From Videos to 4D Worlds and Beyond

Angjoo Kanazawa

University of California at Berkeley, USA

Abstract

The world underlying images and videos is 3-dimensional and dynamic, i.e. 4D, with people interacting with each other, objects, and the underlying scene. Even in videos of a static scene, there is always the camera moving about in the 4D world. Accurately recovering this information is essential for building systems that can reason about and interact with the underlying scene, and has immediate applications in visual effects and creation of immersive digital worlds. However, disentangling this 4D world from a video is a particularly ill-posed inverse problem rife with fundamental ambiguities.

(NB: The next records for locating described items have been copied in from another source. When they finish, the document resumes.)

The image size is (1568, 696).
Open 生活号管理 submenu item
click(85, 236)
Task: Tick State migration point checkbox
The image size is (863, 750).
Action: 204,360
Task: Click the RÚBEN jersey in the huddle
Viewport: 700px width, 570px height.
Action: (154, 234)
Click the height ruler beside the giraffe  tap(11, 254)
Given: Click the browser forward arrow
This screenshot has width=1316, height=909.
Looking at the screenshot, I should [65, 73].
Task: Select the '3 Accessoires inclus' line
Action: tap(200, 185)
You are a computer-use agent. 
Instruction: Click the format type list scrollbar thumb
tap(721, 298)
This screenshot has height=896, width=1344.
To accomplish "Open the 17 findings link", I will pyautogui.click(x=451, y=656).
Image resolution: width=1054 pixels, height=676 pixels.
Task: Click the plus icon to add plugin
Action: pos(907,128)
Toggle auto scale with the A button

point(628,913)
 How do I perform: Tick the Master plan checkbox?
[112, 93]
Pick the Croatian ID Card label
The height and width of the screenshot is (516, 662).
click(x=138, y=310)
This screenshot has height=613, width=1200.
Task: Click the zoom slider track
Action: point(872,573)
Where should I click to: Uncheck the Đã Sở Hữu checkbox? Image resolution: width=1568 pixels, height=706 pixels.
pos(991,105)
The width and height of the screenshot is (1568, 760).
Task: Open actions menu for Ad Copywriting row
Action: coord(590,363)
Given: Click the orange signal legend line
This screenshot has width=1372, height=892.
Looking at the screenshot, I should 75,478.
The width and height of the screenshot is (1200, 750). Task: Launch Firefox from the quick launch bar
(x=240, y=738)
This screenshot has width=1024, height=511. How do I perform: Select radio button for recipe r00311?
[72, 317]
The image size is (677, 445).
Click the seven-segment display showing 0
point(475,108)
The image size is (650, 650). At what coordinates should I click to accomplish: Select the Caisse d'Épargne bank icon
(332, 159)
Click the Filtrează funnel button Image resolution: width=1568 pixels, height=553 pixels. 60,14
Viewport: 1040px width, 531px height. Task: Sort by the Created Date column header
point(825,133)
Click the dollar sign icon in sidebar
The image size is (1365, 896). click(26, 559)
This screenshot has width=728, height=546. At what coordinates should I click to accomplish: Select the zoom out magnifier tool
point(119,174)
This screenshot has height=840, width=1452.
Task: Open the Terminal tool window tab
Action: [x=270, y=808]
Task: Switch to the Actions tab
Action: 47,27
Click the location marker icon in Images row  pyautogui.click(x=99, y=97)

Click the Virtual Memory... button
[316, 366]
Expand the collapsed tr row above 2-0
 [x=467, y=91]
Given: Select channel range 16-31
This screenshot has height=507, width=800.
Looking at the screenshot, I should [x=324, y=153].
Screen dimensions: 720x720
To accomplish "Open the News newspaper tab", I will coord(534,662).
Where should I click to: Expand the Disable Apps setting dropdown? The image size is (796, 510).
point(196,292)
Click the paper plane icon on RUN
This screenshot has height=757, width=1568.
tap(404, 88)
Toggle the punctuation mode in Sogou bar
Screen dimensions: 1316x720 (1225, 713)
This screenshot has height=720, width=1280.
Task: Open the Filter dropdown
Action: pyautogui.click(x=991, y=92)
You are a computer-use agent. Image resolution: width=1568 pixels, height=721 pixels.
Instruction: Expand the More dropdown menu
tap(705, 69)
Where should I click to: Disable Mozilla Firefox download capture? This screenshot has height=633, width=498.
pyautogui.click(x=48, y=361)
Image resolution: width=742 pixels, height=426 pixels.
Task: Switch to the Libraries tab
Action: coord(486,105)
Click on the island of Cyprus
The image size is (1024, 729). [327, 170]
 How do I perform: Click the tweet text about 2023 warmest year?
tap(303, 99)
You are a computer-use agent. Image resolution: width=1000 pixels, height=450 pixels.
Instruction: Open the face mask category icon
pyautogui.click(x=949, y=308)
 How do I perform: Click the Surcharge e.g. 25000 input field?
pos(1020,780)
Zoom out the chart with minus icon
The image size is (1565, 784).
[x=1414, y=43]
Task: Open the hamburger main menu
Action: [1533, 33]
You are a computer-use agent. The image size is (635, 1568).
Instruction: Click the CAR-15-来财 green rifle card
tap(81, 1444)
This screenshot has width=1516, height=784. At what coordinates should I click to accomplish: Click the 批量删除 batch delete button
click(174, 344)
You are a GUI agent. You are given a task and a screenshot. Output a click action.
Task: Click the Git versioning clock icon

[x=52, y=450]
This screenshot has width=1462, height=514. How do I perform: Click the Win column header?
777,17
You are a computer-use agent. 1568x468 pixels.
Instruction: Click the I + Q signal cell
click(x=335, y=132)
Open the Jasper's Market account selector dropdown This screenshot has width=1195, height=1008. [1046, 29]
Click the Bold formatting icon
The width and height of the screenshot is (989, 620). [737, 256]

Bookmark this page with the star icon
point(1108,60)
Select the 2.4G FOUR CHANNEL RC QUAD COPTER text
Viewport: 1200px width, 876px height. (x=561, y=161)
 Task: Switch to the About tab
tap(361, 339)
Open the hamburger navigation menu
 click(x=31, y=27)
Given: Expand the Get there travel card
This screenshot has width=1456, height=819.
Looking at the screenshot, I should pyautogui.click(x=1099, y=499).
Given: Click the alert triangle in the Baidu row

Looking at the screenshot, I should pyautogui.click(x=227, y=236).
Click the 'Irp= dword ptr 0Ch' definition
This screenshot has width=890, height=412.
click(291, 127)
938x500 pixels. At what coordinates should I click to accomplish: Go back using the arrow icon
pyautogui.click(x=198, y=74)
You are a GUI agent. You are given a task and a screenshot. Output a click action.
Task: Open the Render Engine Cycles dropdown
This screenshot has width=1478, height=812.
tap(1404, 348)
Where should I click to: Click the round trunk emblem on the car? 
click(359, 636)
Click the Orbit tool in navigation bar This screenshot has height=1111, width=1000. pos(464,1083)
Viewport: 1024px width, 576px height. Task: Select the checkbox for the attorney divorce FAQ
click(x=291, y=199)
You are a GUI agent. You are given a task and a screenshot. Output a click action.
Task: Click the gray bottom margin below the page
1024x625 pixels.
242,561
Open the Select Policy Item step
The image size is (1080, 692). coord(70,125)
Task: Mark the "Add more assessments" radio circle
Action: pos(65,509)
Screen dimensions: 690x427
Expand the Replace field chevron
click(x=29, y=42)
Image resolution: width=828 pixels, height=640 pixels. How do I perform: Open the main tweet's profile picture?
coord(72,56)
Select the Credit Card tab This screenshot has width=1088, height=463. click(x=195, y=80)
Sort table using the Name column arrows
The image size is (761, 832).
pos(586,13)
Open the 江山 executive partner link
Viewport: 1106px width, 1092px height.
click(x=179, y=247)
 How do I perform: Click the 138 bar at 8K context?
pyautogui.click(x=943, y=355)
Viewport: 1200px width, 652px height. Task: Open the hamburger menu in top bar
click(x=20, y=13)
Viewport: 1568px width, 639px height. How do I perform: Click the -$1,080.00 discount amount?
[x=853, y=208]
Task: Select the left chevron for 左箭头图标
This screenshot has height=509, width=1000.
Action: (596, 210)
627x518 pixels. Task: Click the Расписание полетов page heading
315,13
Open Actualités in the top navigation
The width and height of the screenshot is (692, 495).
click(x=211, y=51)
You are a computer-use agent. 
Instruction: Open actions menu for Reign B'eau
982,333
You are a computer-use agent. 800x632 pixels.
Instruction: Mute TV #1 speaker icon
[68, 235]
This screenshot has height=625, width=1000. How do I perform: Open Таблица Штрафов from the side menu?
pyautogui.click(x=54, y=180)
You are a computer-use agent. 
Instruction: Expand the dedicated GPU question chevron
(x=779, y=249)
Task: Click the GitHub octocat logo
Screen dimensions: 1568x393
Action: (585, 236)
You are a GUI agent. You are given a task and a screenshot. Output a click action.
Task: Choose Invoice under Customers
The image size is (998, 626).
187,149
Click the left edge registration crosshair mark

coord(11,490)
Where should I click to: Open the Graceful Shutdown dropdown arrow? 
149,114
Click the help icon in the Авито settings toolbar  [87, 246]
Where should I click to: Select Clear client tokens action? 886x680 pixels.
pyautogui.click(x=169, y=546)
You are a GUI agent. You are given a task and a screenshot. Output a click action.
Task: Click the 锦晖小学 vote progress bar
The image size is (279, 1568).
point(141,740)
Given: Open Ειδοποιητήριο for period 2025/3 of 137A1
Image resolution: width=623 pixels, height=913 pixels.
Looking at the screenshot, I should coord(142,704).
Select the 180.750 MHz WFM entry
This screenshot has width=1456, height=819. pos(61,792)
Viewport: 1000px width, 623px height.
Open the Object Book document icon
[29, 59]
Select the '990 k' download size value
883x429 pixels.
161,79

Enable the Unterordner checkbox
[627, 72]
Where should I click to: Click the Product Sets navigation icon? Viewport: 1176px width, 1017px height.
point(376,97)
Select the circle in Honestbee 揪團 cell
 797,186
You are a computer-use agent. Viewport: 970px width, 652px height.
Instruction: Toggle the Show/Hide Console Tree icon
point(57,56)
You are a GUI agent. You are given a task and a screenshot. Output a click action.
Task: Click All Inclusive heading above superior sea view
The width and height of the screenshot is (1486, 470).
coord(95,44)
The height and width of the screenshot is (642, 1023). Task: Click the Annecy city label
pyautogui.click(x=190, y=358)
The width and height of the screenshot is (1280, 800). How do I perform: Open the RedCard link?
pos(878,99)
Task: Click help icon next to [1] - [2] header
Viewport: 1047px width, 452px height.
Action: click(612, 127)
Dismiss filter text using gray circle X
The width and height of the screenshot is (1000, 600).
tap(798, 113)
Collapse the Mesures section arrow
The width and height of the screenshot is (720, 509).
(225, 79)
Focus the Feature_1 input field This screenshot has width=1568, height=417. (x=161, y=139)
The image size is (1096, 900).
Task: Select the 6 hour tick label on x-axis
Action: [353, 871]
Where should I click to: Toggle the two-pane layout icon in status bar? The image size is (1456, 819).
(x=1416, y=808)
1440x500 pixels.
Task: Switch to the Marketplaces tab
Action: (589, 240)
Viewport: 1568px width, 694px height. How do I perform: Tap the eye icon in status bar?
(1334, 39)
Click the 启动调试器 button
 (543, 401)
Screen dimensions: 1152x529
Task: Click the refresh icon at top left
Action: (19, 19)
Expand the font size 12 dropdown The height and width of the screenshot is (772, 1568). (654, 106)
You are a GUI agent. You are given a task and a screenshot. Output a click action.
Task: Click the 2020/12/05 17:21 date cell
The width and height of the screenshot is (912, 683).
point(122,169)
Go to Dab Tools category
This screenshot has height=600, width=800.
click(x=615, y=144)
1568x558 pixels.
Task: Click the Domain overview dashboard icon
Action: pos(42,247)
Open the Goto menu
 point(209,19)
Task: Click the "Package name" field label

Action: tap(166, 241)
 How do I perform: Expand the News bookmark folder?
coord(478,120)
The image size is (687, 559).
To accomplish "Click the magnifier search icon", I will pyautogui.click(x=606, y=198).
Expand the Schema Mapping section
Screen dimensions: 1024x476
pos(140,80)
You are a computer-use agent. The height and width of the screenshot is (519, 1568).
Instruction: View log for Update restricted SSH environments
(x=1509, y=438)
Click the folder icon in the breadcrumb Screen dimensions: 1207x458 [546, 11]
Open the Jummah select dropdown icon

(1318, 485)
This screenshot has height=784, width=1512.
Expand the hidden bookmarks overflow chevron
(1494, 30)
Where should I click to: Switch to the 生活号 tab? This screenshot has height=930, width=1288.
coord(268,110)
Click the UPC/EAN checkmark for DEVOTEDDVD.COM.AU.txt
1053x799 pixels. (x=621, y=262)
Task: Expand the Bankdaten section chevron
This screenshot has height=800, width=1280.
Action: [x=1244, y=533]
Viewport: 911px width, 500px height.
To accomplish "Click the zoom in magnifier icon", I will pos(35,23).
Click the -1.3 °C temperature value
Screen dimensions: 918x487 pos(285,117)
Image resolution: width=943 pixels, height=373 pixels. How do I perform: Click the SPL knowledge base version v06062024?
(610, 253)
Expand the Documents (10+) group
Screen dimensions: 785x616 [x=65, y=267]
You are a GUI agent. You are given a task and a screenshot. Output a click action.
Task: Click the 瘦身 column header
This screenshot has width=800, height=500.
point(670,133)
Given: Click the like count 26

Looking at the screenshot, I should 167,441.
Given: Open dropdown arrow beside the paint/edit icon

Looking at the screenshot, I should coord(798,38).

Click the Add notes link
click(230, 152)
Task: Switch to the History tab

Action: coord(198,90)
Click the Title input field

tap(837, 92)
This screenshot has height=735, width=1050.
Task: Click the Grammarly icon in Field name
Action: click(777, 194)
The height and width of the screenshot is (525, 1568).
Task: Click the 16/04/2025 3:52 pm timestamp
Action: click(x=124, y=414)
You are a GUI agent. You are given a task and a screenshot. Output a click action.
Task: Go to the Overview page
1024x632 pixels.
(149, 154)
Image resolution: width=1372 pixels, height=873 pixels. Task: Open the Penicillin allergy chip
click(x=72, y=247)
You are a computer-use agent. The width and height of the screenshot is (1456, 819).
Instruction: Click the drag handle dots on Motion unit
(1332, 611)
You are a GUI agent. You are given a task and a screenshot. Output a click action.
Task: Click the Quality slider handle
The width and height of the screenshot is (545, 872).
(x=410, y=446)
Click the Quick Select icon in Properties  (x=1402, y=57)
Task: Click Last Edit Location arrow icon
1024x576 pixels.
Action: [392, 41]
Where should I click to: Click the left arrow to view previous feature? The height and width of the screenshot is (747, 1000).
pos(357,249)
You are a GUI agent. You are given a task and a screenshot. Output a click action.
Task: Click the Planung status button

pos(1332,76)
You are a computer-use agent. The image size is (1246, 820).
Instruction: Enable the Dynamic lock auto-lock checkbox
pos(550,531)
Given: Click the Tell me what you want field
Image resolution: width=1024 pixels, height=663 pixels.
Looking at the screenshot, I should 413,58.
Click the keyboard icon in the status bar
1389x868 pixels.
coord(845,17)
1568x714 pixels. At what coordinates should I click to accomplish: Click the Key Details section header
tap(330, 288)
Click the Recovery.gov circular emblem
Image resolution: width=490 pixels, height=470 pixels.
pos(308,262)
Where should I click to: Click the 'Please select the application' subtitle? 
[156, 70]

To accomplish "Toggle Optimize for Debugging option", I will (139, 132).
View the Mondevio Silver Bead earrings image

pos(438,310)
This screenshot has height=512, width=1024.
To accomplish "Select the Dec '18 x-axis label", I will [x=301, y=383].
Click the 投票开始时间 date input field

In this short lecture, I will cover key techniques in 3D Human Mesh Recovery, and 3D tracking, which is necessary for 4D (space and time) analysis of people from videos in-the-wild. I will lay out the developments to our latest techniques to perceive 4D human motion in video, which disentangles the camera and the human motion from challenging in-the-wild videos with multiple people. I will use the other hour to shed light into the development of Neural Radiance Fields, and discuss it in the context of nerf.studio, a modular open-source framework for easily creating photorealistic 3D scenes and accelerating NeRF development. I will discuss our recent works, which highlight how language can be incorporated for editing and interacting with the recovered 3D scenes.